The day Seidule received his commission, he passed by Lee’s recumbent statue on the altar in Lee Chapel. “We called him St. Pop,” Seidule said. “I raised my right hand surrounded by Confederate flags and took the oath of office.” Seidule spent 20 years at West Point — “To educate, train, and inspire leaders of character for the nation. That was our mission.” All was well and good, until Seidule had “an epiphany.” “The only crime in the constitution is treason, levying war against the United States. I’m living on Lee Road at Lee Gate in the Lee Housing area, next to Lee Child Development Center, just down the road from Lee Barracks.” The question followed, if Robert E. Lee was a traitor, why were so many places at West Point named for him? Seidule began doing research. The answer: President Truman forced the military to integrate, and Lee Barracks was named in the early 1970s when West Point began minority admissions. Other West Point naming followed a similar pattern, occurring as a reaction to integration.
“It pissed me off that I grew up with these lies, and my organization I love, West Point, has all these monuments to racism,” Seidule said. “I started writing about it.”
Seidule cited a long list of military bases named after Confederate generals — Fort Gordon, Fort Bragg, Fort Benning, Fort Pickett, Fort Polk and more — named right after the Civil War during the backlash to reconstruction. Seidule’s hometown, Arlington, Va., has more streets named after Confederate icons than any other city in America, Seidule observed, streets named during1950’s and 1960’s civil rights unrest. Sewanee’s Leonidas Polk Carillon was named in 1958, during the civil rights era.
Arlington is in the process of renaming streets commemorating the Confederacy. Seidule served on a national commission that renamed all the military bases and missile silos in the United States that formerly paid homage to Confederate icons. Many now bear the names of African American military leaders. He suggested the National Park Service should tackle the same challenge. Two local legacies with Confederacy ties reared their heads in the Q&A discussion, the Sewanee Jessie Ball duPont Library and the Nathan Bedford Forrest ROTC building at MTSU. Seidule highlighted the importance of language. “Don’t use Union Army anymore. Say ‘United States Army.’ Union Army makes Confederate and Union sound like they’re the same thing, like they’re equal. They’re not equal,” Seidule stressed. “The United States of America was fighting against an insurrection force [that] fought for an immoral cause.”
“Robert E. Lee had more to do with slavery than any single person in the U.S. army,” Seidule said. Lee ran a plantation, routinely separated families, had escaped slaves whipped and salt water poured on their wounds, sent the escaped slaves he captured during the civil war to the sale block, and slaughtered black prisoners. “Robert E. Lee is not my hero anymore … [the names of monuments should] reflect our values,” Seidule insisted.
Seidule’s current mission: “I’m trying to rescue the stories of the people I think should be the American heroes.
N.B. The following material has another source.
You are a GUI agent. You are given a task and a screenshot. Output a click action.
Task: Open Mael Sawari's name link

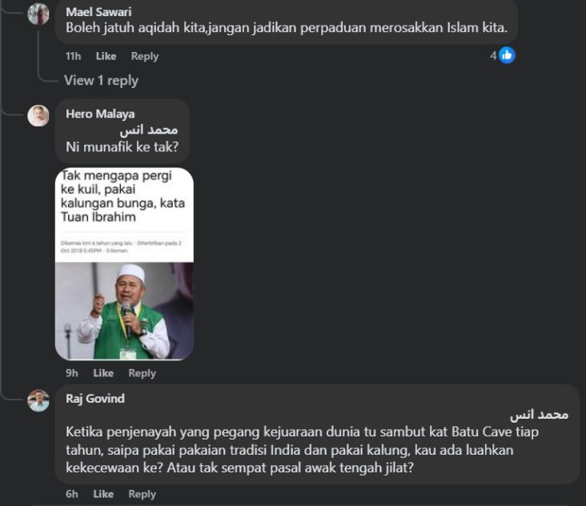point(98,12)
In the army there are so many African American heroes that have not been able to have their story told. How do we as humans change our minds? It’s through stories. You can’t just tell the facts. You’ve got to tell it through people.”
Sponsored by the Roberson Project and Truth, Racial Healing, and Transformation Center, Seidule’s talk was the first in a series featuring speakers confronting generations of misconceptions and misunderstanding that impacted their lives.